Bioshock: Rapture Şehri - John Shirley

       "İstediğin kadar oku,bilgine yakışır şekilde hareket etmezsen 'cahilsin'... "

  Dünyaca ünlü Bioshock oyununun başilangıç hikayesi Bioshock : Rapture Şehri. Kitapta bize Rapture şehrinin kuruluşu ve yıkıma götüren olaylar anlatılıyor.

  Oyunun ismini duydum fakat hiç oynamadım. Kitabı oğlum için almıştım ve yine onun ısrarı ile okudum kitabı. Bir oyunun kitabı olduğu için basit bir kurgu zannetmeyin kitabı. Kitapta felsefi fikirler ve harika bir kurgu var , ben çok sevdim kitabı .

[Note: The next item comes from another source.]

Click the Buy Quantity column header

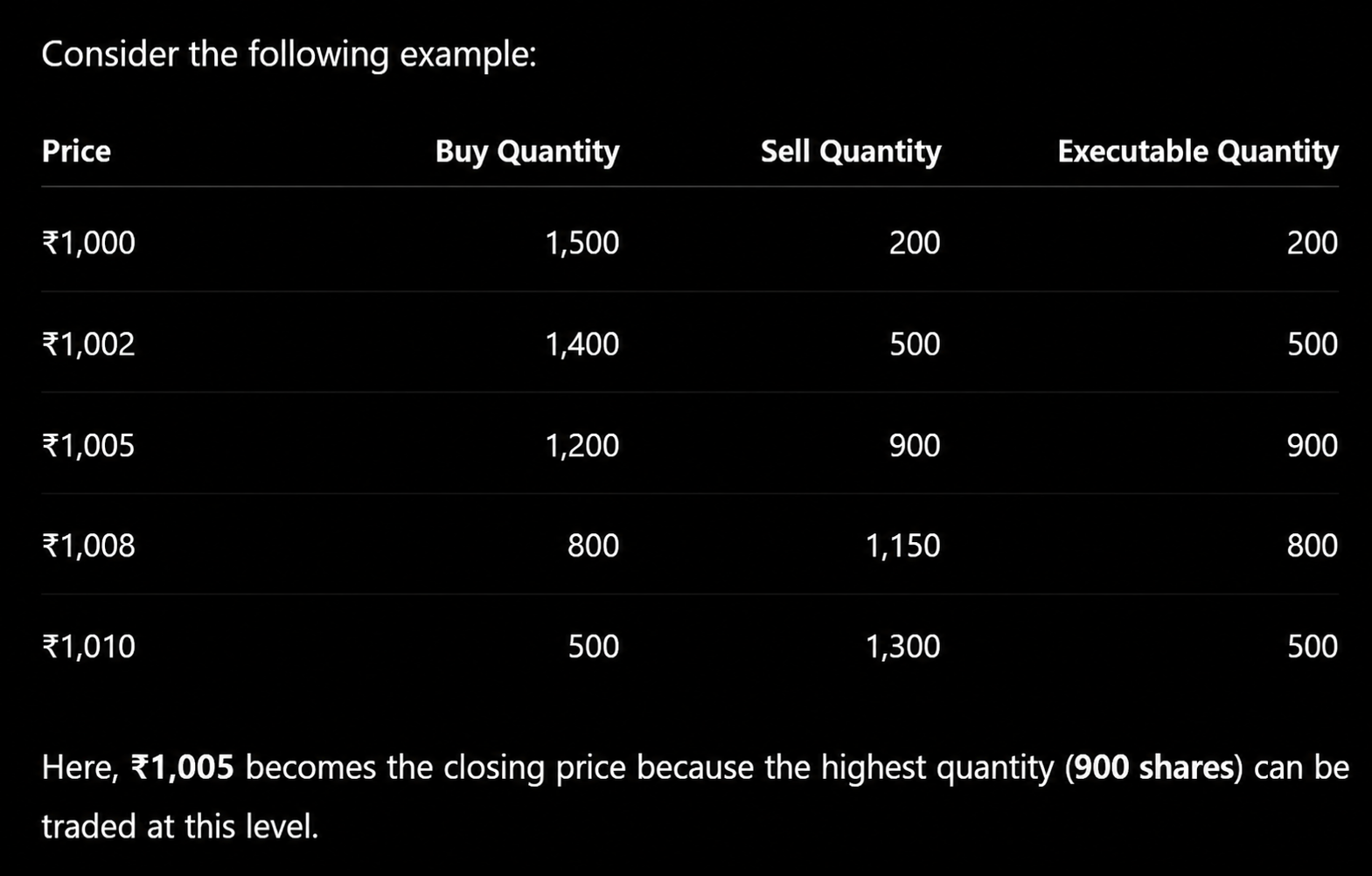point(527,152)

Bioshock: Rapture Şehri - John Shirley

   İkinci Dünya savaşı sırasında 1945 yılından 1959 yılına kadar geçen olaylar anlatılıyor kitapta. Andrew Ryan daha çocukken babası ile Rusya'dan Amerika'ya kaçarlar. Avrupa savaş ile sarsılmakta, Japonya'ya atom bombası atılmış , Rusya'da kızıllar kan dökmektedirler. Özgürlük ve savaştan kaçmak için Amerika'ya gitmişler ve orada fırsatları iyi değerlendiren Ryan zengin bir iş adamı olmuştur. Zengin olmasına olmuştur fakat Amerika'da da aradığı özgürlüğü bulamamıştır. Din , sendikalar, ekonomik sorunlar ,yöneticilerden memnun kalmama Ryan'ın yeni yollar bulmaya itmiş ve Rapture fikri ortaya çıkmıştır.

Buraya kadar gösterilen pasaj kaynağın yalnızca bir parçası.